● **Questions on the material**
[A] In the article on Naloxone access in Broome County, recast the paragraph that begins "The Broome County Overdose Prevention Program" as a short bulleted list that keeps its main facts.
[B] From the Naloxone article, quote the passage starting at "The Broome County Overdose" and ending at "on public transportation.".

● **Supplied text**
*****

Naloxone, a drug used to reverse opioid overdoses, is becoming more accessible across the Greater Binghamton area.

The Broome County Overdose Prevention Program and the Central New York Rotary collaborated to place 24 ”Naloxoboxes” around the county. Amid the national overdose epidemic, increased Naloxone access will help Broome County residents protect each other from opioid overdoses. Each box is equipped with two doses of Narcan, a brand of Naloxone, a face mask for rescue breathing — also known as mouth-to-mouth resuscitation — an instruction card and fentanyl and xylazine test strips. Users are protected by New York’s Good Samaritan law, meaning there is no legal risk of liability in case of injury or death to the overdosing person.

Naloxoboxes will be dispersed countywide [HYPERLINK: https://broomecountyny.gov/boac] at parks, government buildings, senior centers and on public transportation.

The program launched last week with funding from a grant from the Central New York Rotary Club, a service organization working together to address global humanitarian issues like polio eradication, water sanitation and environmental projects. The project’s first phase will see boxes installed beginning at the Broome County Health Department. A second phase, starting in 2025, will see boxes placed in county-operated sites and is funded by the Centers for Disease Control and Prevention’s Overdose Data to Action: LOCAL program — designed to reach areas with high overdose risk. In recent years, the Rotary Club has taken on opiate overdose.

“Actually, this started, it’s a very sad story, because it was a fellow Rotarian who lost his son,” said Lana Rouff MA ‘72, the global grants chair of Binghamton’s Rotary Club chapter. “[He] woke up one morning and [his son] was dead in his bedroom from an overdose of opioids. A lot of times you think, ‘Oh, these people can stop,’ but what happened to him was, it was a sports injury, and he needed it for the pain and, of course, he overdosed.”

Rouff said after conducting a needs assessment in the counties they were in charge of, it became clear solutions were needed to help handle overdoses. Working with health departments across multiple counties, including the Broome County Health Department, the Rotary Club funded a global grant for the Naloxoboxes.

“We really believe in harm reduction,” said Marissa Knapp ‘04, the supervising public health director at the Broome County Health Department. “My job isn’t to get people to treatment or recovery. My job is to keep people alive and to reduce the harm to them or to other people.”

*****

● **Data supplied**
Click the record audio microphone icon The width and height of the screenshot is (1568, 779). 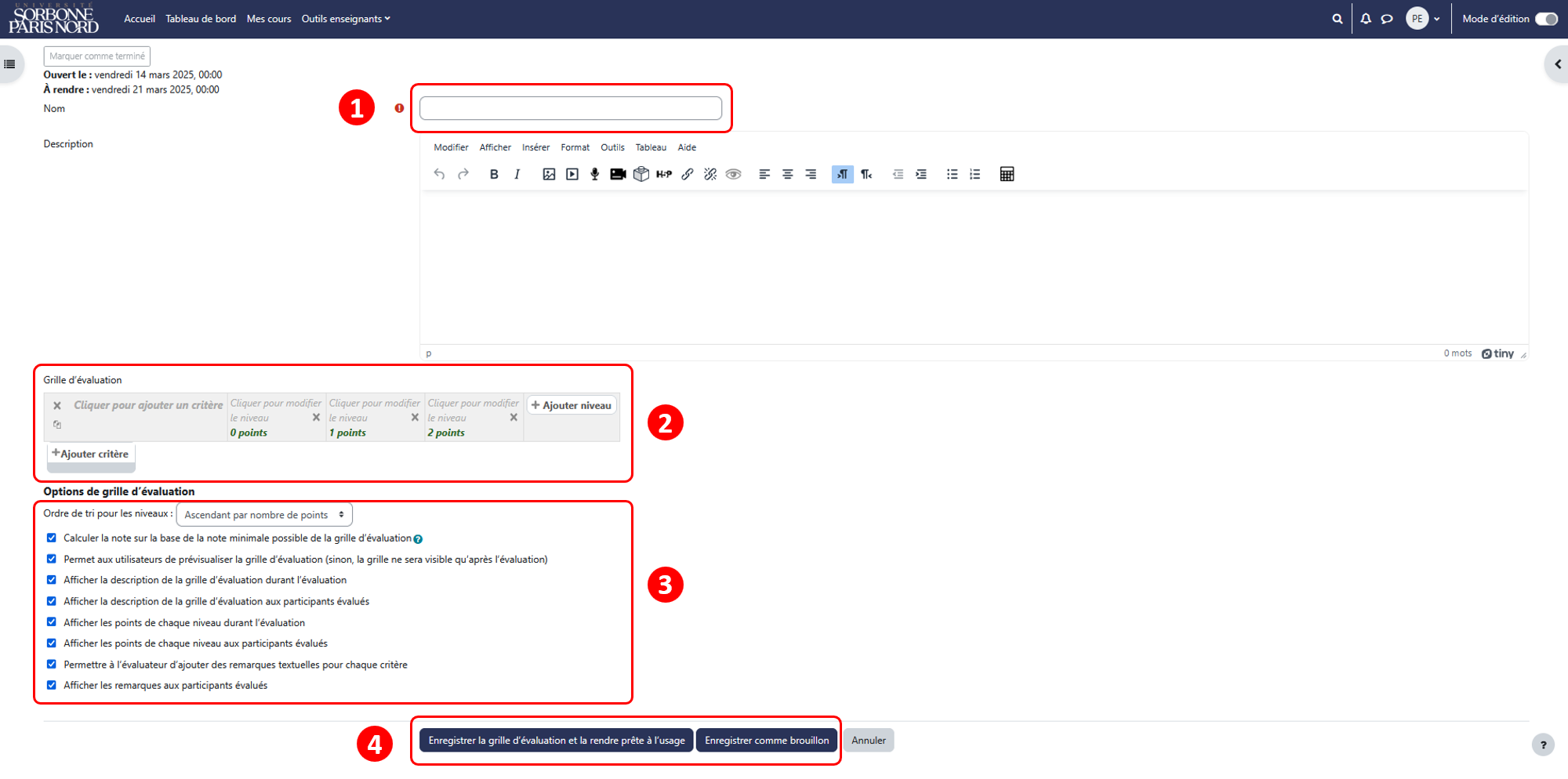point(595,174)
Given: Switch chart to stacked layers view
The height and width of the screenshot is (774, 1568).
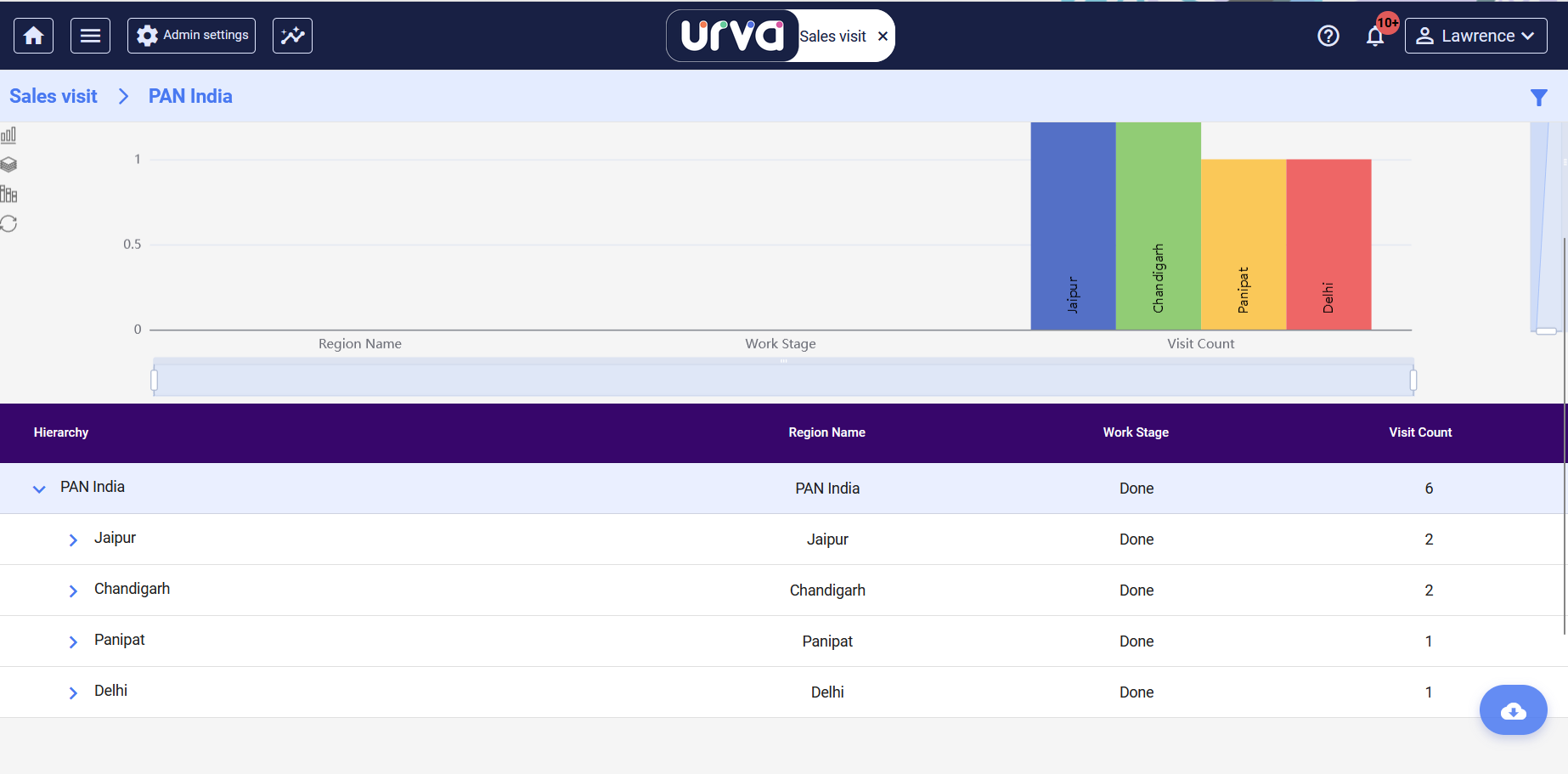Looking at the screenshot, I should click(8, 165).
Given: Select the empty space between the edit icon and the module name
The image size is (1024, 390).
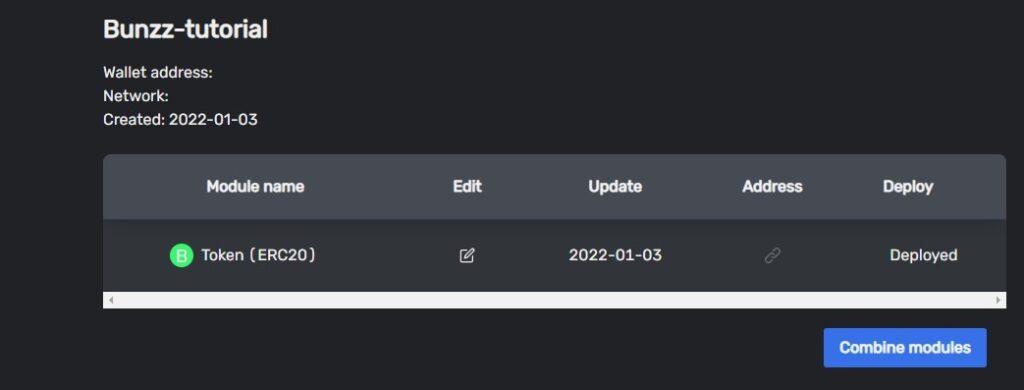Looking at the screenshot, I should 387,255.
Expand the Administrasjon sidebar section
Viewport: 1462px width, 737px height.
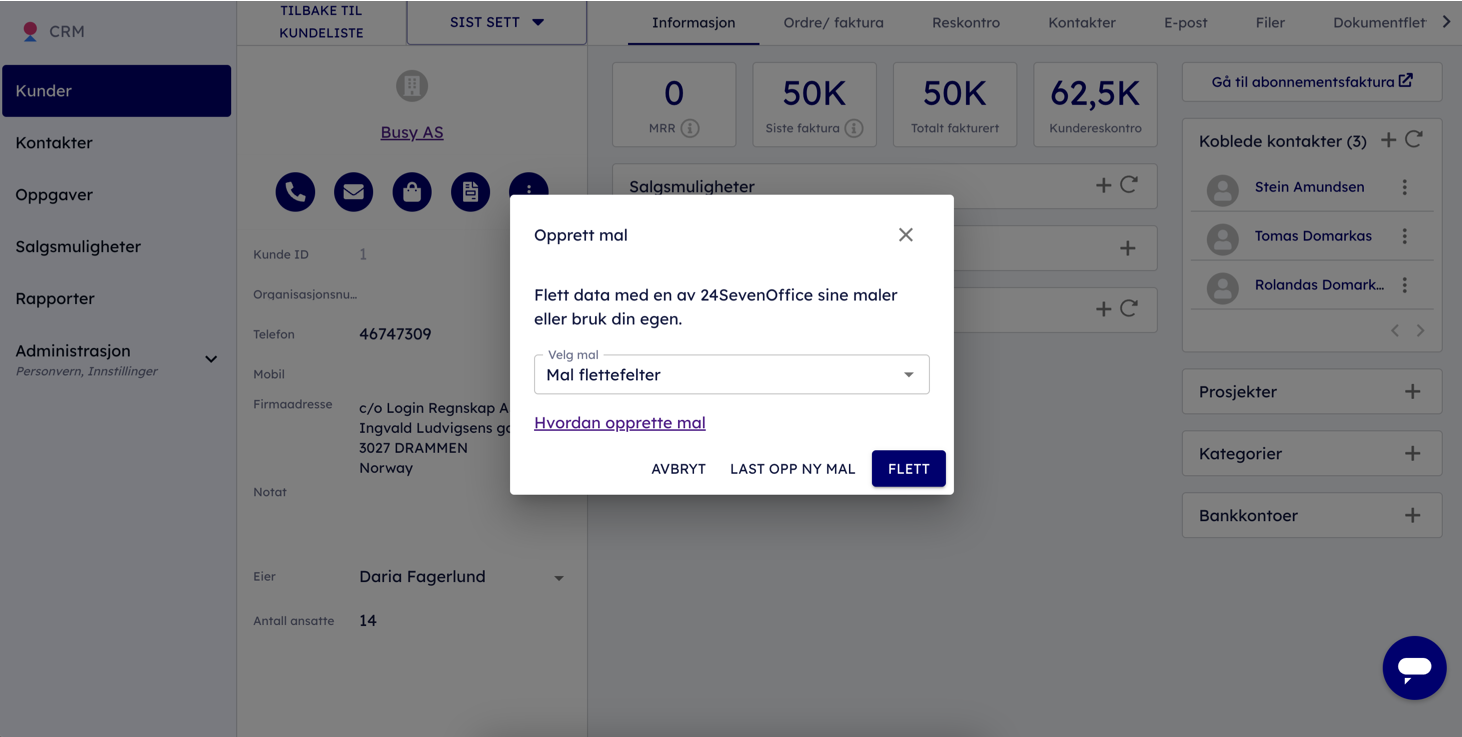211,359
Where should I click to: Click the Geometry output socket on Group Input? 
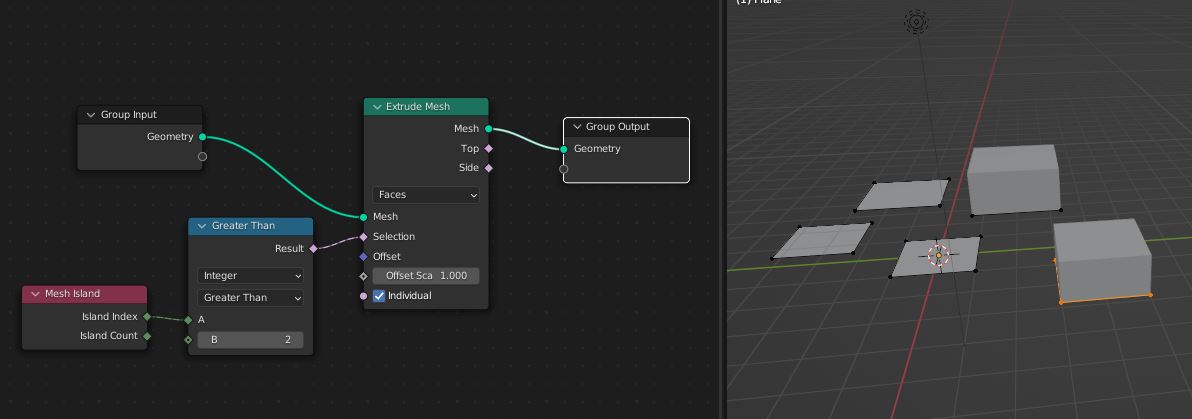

*****

● **Solved tasks**
[A]
- The Broome County Overdose Prevention Program and the Central New York Rotary placed 24 "Naloxoboxes" around the county.
- Amid the national overdose epidemic, wider Naloxone access will help residents protect each other from opioid overdoses.
- Each box holds:
  - two doses of Narcan, a brand of Naloxone
  - a face mask for rescue breathing (mouth-to-mouth resuscitation)
  - an instruction card
  - fentanyl and xylazine test strips
- New York's Good Samaritan law protects users from legal liability if the overdosing person is injured or dies.

[B]
The Broome County Overdose Prevention Program and the Central New York Rotary collaborated to place 24 ”Naloxoboxes” around the county. Amid the national overdose epidemic, increased Naloxone access will help Broome County residents protect each other from opioid overdoses. Each box is equipped with two doses of Narcan, a brand of Naloxone, a face mask for rescue breathing — also known as mouth-to-mouth resuscitation — an instruction card and fentanyl and xylazine test strips. Users are protected by New York’s Good Samaritan law, meaning there is no legal risk of liability in case of injury or death to the overdosing person.

Naloxoboxes will be dispersed countywide [HYPERLINK: https://broomecountyny.gov/boac] at parks, government buildings, senior centers and on public transportation.